Question

Find the distance between the points \[(0,0)\] and \[(36,15)\]

Answer 1

Hint: We use the formula of distance between two points and calculate the distance by substituting the values of points in the formula. Find the value under the square root and try to write that value in terms of square of a number so as to cancel square root by square power. Use the method of prime factorization to write the number under the square root in simpler form.
* Distance between the two points \[(x,y)\] and \[(a,b)\] is given by\[D = \sqrt {{{(x - a)}^2} + {{(y - b)}^2}} \]where L can never be negative.
* Prime factorization is a process of writing a number in multiple of its factors where all factors are prime numbers.

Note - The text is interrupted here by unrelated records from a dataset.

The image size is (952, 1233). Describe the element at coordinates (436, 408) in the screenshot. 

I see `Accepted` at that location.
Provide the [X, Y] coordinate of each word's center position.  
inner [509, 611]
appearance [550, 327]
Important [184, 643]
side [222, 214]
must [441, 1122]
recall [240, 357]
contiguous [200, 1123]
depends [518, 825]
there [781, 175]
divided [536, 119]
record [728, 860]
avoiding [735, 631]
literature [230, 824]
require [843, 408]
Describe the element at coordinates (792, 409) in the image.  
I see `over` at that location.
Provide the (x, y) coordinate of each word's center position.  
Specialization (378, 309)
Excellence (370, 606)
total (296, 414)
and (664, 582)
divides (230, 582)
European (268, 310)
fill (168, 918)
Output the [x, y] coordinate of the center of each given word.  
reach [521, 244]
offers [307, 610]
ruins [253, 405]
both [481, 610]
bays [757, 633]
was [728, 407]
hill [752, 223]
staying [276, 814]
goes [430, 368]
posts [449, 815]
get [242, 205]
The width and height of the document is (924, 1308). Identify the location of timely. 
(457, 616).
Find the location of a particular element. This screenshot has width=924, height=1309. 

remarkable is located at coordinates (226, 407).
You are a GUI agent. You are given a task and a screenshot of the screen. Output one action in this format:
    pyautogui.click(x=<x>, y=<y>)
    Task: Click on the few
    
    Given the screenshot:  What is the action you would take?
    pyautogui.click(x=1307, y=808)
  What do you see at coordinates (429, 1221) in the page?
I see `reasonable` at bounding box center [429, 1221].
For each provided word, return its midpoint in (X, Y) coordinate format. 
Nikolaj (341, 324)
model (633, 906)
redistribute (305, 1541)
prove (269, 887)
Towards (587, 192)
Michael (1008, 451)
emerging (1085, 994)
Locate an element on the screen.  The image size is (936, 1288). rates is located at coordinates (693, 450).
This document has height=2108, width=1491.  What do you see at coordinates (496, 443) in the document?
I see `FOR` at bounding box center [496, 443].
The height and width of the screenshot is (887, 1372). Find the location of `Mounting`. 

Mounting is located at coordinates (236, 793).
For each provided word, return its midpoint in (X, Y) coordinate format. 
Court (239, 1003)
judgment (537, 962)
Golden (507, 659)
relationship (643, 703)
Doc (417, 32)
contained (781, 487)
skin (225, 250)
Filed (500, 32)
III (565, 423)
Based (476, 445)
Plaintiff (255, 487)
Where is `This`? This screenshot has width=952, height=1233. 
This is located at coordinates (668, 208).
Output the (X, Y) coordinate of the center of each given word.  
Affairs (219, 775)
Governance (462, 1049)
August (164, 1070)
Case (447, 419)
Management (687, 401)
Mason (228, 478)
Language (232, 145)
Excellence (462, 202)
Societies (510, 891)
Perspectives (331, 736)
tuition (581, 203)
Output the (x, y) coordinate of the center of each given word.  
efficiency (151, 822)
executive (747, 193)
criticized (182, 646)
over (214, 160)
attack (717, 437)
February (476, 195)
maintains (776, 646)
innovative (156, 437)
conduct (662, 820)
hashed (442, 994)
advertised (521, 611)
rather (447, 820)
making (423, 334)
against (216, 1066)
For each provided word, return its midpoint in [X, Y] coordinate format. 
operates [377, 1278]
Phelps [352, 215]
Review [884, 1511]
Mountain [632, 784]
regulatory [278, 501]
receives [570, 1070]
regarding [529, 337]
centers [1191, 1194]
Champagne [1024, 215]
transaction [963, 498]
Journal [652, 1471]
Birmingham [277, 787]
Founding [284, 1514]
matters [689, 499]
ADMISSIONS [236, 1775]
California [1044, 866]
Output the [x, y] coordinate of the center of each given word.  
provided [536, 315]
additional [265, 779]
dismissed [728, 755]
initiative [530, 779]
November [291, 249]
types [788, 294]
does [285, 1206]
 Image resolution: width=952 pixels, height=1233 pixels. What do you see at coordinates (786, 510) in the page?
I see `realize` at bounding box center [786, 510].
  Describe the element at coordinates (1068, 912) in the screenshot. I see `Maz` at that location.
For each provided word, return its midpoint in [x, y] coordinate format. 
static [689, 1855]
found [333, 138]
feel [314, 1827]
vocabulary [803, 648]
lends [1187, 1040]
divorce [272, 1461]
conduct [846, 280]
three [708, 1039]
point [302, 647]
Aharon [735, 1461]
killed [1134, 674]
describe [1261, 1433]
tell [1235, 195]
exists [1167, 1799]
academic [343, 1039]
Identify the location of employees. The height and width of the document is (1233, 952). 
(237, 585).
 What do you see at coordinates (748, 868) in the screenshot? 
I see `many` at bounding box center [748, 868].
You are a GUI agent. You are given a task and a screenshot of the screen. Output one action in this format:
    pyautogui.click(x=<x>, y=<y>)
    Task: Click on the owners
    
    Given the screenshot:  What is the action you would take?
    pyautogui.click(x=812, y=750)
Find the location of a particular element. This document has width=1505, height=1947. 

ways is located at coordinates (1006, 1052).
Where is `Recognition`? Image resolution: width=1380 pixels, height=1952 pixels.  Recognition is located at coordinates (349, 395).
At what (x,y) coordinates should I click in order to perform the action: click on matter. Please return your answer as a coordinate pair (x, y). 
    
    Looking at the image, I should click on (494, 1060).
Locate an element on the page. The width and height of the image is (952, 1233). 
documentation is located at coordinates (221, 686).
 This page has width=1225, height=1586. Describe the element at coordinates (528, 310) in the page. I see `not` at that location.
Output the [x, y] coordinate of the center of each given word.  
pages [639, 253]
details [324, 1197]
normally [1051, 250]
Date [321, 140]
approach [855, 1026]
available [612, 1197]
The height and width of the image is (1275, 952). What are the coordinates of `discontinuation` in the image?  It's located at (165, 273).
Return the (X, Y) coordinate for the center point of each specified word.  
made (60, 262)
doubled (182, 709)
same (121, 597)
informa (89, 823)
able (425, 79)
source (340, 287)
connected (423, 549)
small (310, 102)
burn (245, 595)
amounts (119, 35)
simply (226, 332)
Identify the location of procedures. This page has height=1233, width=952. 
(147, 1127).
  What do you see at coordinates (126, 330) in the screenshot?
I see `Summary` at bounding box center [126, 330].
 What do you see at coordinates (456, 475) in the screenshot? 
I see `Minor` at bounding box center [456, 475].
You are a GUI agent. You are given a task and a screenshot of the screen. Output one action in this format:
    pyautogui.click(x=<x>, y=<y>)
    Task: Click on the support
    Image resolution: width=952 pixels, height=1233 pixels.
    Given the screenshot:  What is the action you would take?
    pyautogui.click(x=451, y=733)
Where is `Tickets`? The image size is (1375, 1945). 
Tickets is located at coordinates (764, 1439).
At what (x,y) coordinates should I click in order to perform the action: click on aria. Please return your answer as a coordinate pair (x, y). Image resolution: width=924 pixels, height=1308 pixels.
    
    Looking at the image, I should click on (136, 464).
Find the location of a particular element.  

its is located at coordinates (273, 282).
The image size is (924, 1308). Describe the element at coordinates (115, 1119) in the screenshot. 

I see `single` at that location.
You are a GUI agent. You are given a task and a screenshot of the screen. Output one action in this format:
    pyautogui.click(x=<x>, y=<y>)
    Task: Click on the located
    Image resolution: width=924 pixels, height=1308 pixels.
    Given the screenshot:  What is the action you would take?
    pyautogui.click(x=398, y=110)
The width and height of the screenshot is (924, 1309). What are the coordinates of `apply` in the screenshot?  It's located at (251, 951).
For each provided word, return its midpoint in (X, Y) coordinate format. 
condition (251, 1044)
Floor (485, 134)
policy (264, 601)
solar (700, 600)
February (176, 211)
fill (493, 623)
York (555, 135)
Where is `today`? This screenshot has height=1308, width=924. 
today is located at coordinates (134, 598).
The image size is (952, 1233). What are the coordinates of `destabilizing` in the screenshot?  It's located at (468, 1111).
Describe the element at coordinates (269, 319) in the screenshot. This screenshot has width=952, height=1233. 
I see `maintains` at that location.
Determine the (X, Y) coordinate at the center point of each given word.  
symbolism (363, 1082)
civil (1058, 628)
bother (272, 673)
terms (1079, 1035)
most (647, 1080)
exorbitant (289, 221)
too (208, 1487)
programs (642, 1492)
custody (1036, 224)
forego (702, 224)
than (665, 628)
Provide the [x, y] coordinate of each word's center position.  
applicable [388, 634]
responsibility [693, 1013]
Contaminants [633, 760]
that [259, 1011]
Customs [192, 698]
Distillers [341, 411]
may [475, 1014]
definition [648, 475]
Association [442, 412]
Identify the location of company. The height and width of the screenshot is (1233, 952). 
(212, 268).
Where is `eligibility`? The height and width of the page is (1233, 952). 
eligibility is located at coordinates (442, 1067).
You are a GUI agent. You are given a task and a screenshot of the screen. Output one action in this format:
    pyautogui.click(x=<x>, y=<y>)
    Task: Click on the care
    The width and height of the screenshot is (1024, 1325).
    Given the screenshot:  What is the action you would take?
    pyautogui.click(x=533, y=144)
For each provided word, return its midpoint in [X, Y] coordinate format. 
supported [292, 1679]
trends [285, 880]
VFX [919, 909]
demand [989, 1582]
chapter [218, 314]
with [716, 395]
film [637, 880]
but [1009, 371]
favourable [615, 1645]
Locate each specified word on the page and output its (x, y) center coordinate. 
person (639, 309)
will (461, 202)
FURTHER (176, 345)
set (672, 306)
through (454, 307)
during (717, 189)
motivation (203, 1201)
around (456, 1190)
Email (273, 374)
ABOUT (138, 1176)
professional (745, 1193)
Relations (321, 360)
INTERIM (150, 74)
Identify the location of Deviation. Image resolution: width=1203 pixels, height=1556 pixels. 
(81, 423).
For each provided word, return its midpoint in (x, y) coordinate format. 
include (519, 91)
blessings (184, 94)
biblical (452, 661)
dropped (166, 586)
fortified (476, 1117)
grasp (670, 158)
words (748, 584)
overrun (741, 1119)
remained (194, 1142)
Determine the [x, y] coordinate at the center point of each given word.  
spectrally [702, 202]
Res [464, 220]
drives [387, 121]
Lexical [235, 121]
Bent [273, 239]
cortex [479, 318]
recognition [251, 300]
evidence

Complete step-by-step solution:
We are given two points \[(0,0)\] and \[(36,15)\]
Compare the given points \[(0,0)\] and \[(36,15)\] to the general points \[(x,y)\] and \[(a,b)\].
On comparison we get the value of \[x = 0,y = 0,a = 36,b = 15\]
Since we know the formula of distance between two points \[(x,y)\] and \[(a,b)\] is given by \[D = \sqrt {{{(x - a)}^2} + {{(y - b)}^2}} \]
Substitute the values of \[x = 0,y = 0,a = 36,b = 15\] in the formula of distance
\[ \Rightarrow D = \sqrt {{{(0 - 36)}^2} + {{(0 - 15)}^2}} \]
Calculate the squares of numbers inside the brackets
\[ \Rightarrow D = \sqrt {1296 + 225} \]
Add the terms under the square root
\[ \Rightarrow D = \sqrt {1521} \]
Now we write the prime factorization of the number under the square root i.e. 1521
\[ \Rightarrow \]Prime factorization of \[1521 = 3 \times 3 \times 13 \times 13\]
We can add the powers when the base is same
\[ \Rightarrow \]Prime factorization of \[1521 = {3^2} \times {13^2}\]
Since powers are same the base can be multiplied
\[ \Rightarrow \]Prime factorization of \[1521 = {\left( {3 \times 13} \right)^2}\]
\[ \Rightarrow \]Prime factorization of \[1521 = {39^2}\]
Substitute the value of \[1521 = {39^2}\] under the square root in RHS of the equation
\[ \Rightarrow D = \sqrt {{{39}^2}} \]
Cancel square root by square power on right hand side of the equation
\[ \Rightarrow D = 39\]

\[\therefore \]Distance between the two points \[(0,0)\] and \[(36,15)\] is 39 units.

Note: Students are likely to make the mistake of writing the value of distance directly as \[\sqrt {1521} \] as they don’t know whose square value is 1521. Keep in mind we use a method of prime factorization to break the number into smaller parts and then combine the factors to form square terms.